As obras primas de Tarantino são definitivamente Cães de Aluguel e Pulp Fiction. Não quero desmerecer Kill Bill nem B.I., mas é incrivel como hoje em dia falam de Tarantino como se ele tivesse "surgido" a partir de Kil Bill.
Mas não foi Kill Bill que ganhou oscar de melhor roteiro original.

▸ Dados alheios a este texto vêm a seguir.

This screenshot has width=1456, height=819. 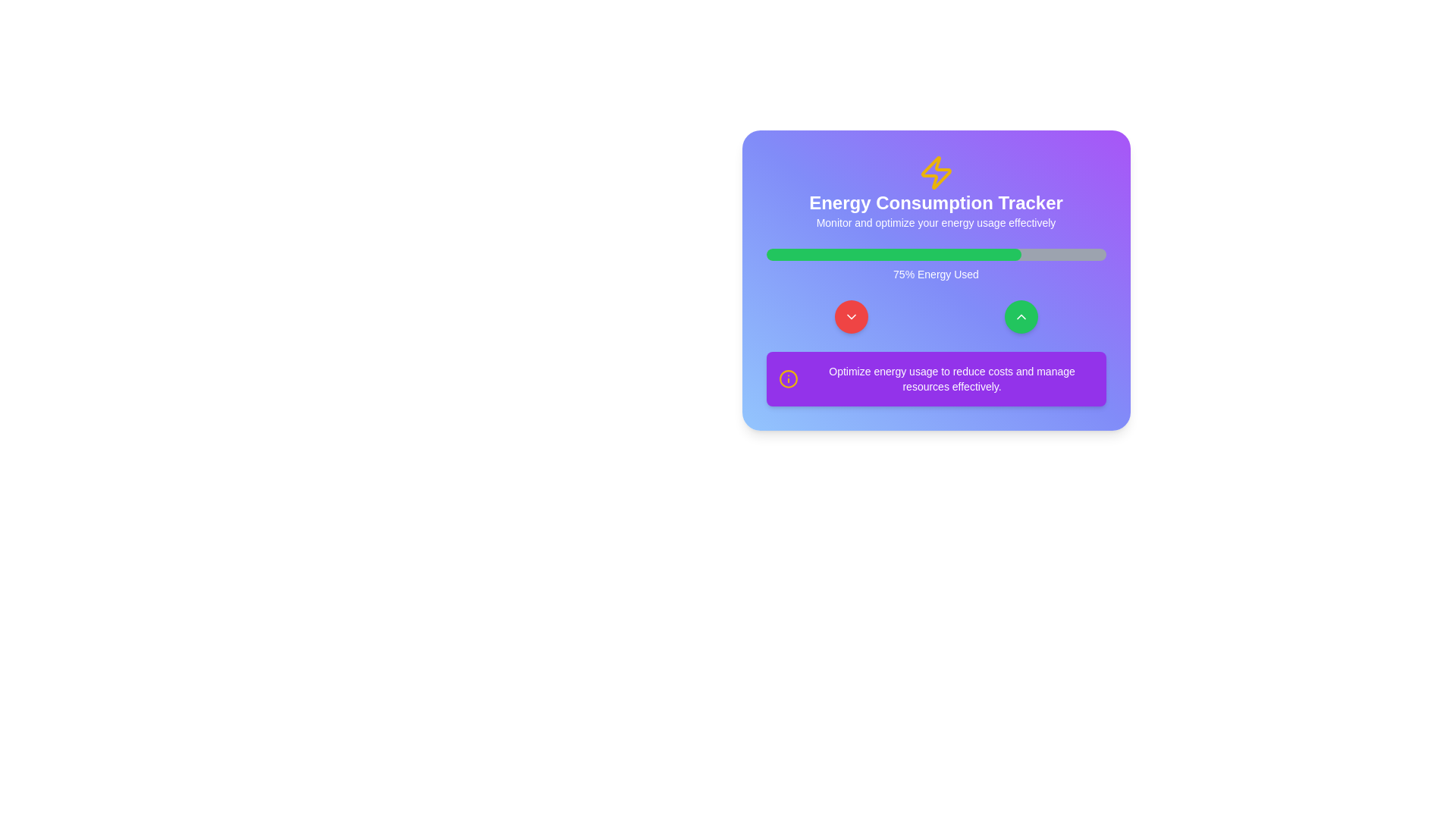 What do you see at coordinates (935, 253) in the screenshot?
I see `the Progress Bar located below the title 'Energy Consumption Tracker' and above the text '75% Energy Used', representing energy usage status` at bounding box center [935, 253].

Confesso que fiquei um pouco desapontado com Bastardos Inglórios. Assisti ontem. Tarantino poderia voltar pro laboratório e desenvolver alguma outra fórmula brilhante, pq essa já está batida.

Gu Zapata disse...

Na boa, Bastardos é uma obra-prima sim.

E discordo com sua crítica quanto ao Pitt... a atuação dele estava ótima, cômica ao extremo, real demais para parecer falsete...

Enfim, abraços

Bannoki disse...

para mim a questão do cinema mostra o quando o mestre Tarantino, é um jeito de mostrar um patriotismo voraz. Pois pense só quem não iria revistar o local de extrema importância como o lugar em que o fuhrer iria ficar... umas mulas... é assim que Quentin ve o resto do mundo... alias não é ele que vê assim é o E.U.A... isso fica evidenciado na cena em que o Brad Pitt mostra seu ridículo sotaque, achando que iria passar despercebido... ou o a roupa da noiva em Kill Bill... um exemplo claro, na minha percepção que os E.U.A crêem que são os melhores em tudo até no Kung-fu.

Rodrigo Nogueira disse...

Wallace, confesso que não reparei no detalhe da música. Vou dar uma checada na próxima vez que assistir.
Abç!

Rodrigo Nogueira disse...

Valeu Gu, estão registradas suas discordâncias, só espero que não tenha entendido que achei falsa a interpretação de Pitt...
Outro abraço pra vc!

Rodrigo Nogueira disse...

Bannoki, concordo que muitos americanos, ou melhor, estadunidenses, se julgam superiores, só não acho que seja o caso do Tarantino pois a sátira à seu povo é muito constante em seu trabalho.
Valeu!

Anônimo disse...

vale lembrar que o cinema foi indicado por um militar de alta patente e os alemães estavam de olho nos inimigos, mas não imaginavam que os inimigos já estavam dentro de sua casa....recentemente um casal de "penetras" entrou numa festa oficial na Casa Branca!
então acredito que a idéia do Tarantino não foi tão irreal e impraticável assim!!
as vezes somos muito críticos com relação ao cinema e acabamos esquecendo que erros existem na vida real!!!

marcus disse...

PULP FICTION ! melhor filme de todos os tempos...

Anônimo disse...

Concordo plenamente, o 2º item apontado pelo autor do texto é o que mata o filme. Custaria bolar um desfecho melhor para os Bastardos? O Coronel depois de todo o trabalho que teve faria um acordo tão idiota assim? O final cômico me irritou profundamente.. Ver o Hitler morrendo que nem um fanfarrão no cinema é de amargar.. Tarantino é capaz de muito mais que aquilo ali. Ah, e outra coisa, cadê a violência tão comentada por aí? Eu não vi nada de mais... :(

Anônimo disse...

Alguem sabe de quem é a musica da cena final do filme? Obrigada

Rodrigo Nogueira disse...

Bastero Gondors Rabhia E Tarantella de Ennio Morricone

Everson disse...

Gostei do filme em si, Esperava mais do final, concordo que o acordo no fim foi ridiculo. muito primario , não acredito que alguem confiaria tanto no inimigo, mas recomendo.

Rodrigo Nogueira disse...

É isso aí Everson, não será por isso que deixará de ser um filmaço! Sem dúvida um dos melhores do ano.

Ghost disse...

Faltou ai uma coisa, a atenção ao pormenor que ele deu. Deve ser dos pouco filmes em que os alemães falam alemão, os franceses francês e os americanos inglês.
Sou fã de Tarantino e gostei do filme mas esperava um bocado mais.